The watch is all hype plus it has star backing that is why it cost so much. I personally wouldn't buy one for my other as I dislike the watch and their company but if it makes your wife happy then put up a fake grin and get her the watch. You can look into the Chanel J12 but then again it does cost more money.


----------



## Paul Curtis (Feb 8, 2010)

These are all the international and very good brands of wrist watches. These are having very good packaging and are very much famous in general public as well.


----------



## skoochy (Jan 6, 2009)

You can get a "good" deal on various models of the Toy Watch line if you have a Saks Off Fifth near you.

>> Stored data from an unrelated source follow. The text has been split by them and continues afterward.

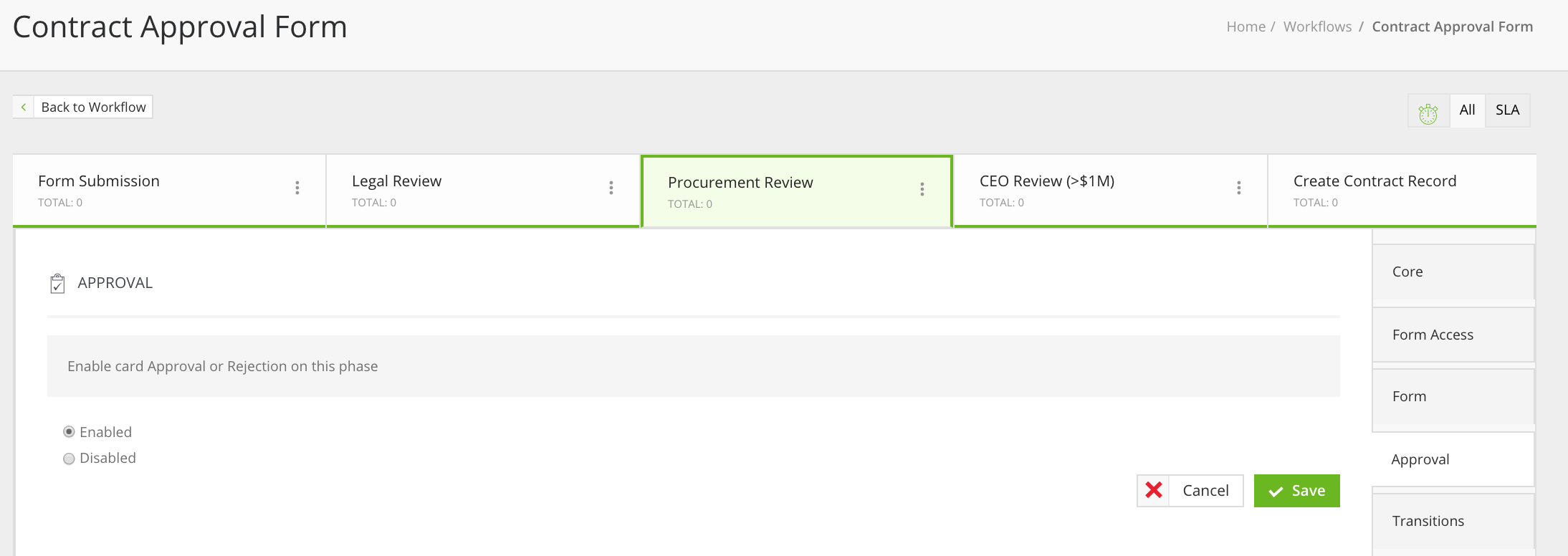Viewport: 1568px width, 556px height.
Task: Switch view to SLA
Action: click(1507, 110)
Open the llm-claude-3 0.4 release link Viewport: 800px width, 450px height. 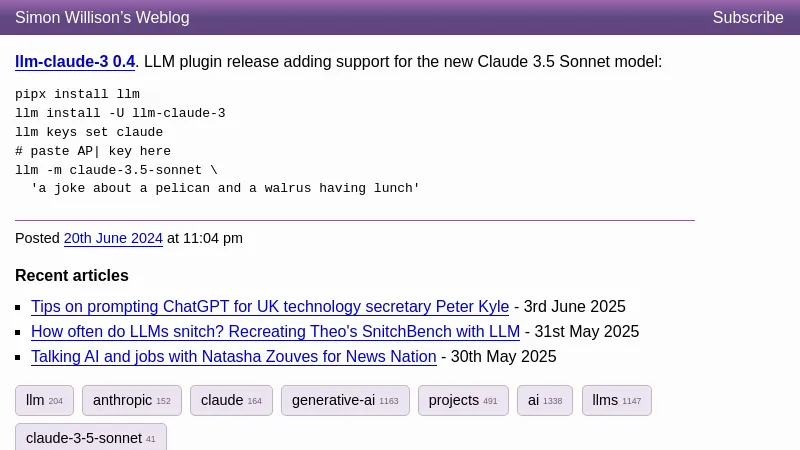coord(75,62)
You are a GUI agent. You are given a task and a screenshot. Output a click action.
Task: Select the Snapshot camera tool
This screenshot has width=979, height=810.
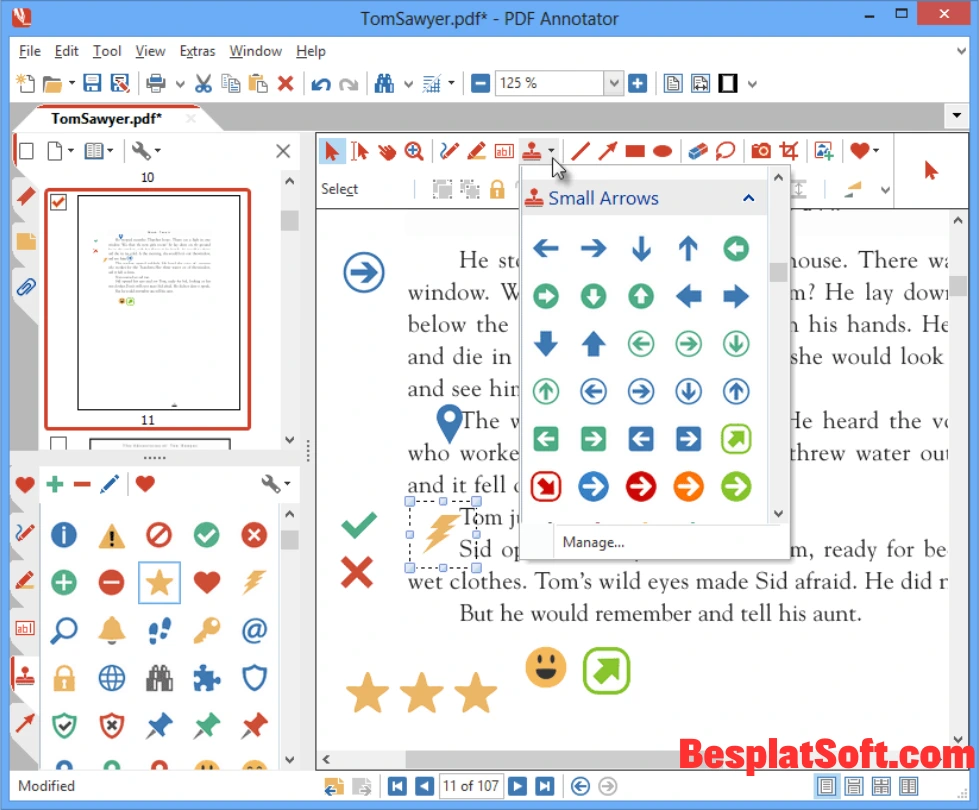pos(760,150)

You can also handle one there or at a full Saks, to get an idea of what you're dealing with. I have to say that I think the look is a bit different than your average cheap watch. But not enough that I'd be interested in one.

My GF even splurged on a Kimora Lee Simmons Hello Kitty ceramic watch (and I mean >$1K) and when I took that thing apart, I was apalled.

-s-


----------



## dkatunc (Jan 27, 2010)

Good news! My wife decided she didn't want it. Said she'd rather go to her favorite restaurant and that I could just put that money towards my next watch purchase! :-!


----------



## billermo (Nov 2, 2007)

My girlfriend wanted an acrylic watch. The Toy Watch brand is probably the most popular line. I looked at them in the mall. NO WAY am I paying $200 for this watch. It just felt cheap, cheap, cheap. No better than a $10 watch at Walmart.

So I did give in and bought a Fossil acrylic. It was still way too much at $85 in the Fossil shop but at least more reasonable. Anyway, she absolutely loves the watch. I was surprised not to find many well branded watches using colored acrylic cases and bracelets. Actually, the back of the Fossil states "patent" on the bracelet. So maybe they do own some sort of patent that is not allowing other well known brands to use.

I'm sure you can find cheap knock-offs from china, regardless of patent infringement. If your wife/GF wants one of these acrylics, look at the fossils or a cheap knock-off. I certainly would not pay $200+ for an acrylic watch.


----------



## cunawarit (Mar 22, 2008)

Is it a rip off?

Yes, in terms of what you get. But they've built up that brand (whatever it is), and that hasn't been free. They need to get that back by selling cheap watches at a big profit margin  

Anyway, personally, I'd get my wife the watch. I learned long ago we have different tastes... And it will make her happy anyway, and that's priceless


----------



## SBD (Mar 1, 2008)

cunawarit said:


> Anyway, personally, I'd get my wife the watch. I learned long ago we have different tastes... And it will make her happy anyway, and that's priceless


:-! Wise man here --^

I purchased a Michele true ceramic watch for my wife. IMO the finish of a real ceramic is unmistakably superior to the plastic stuff. The ceramic has a depth and slight pearlescence that looks very high end. It's also extremely hard (doesn't scratch) and weighs enough to have a quality feel.

The wide *always* gets complimented on it ... the white ceramic material just really pops ... even while the same people completely ignore my Breitling. :-( The Michele isn't as cheap as the Toy Watch or Kors model, but it's much nicer. Quite honestly, movement aside (Rhonda quartz) it has a luxury feel that justifies the price IMO.


----------



## caril (Jun 30, 2010)

yeah nice design I like it...


----------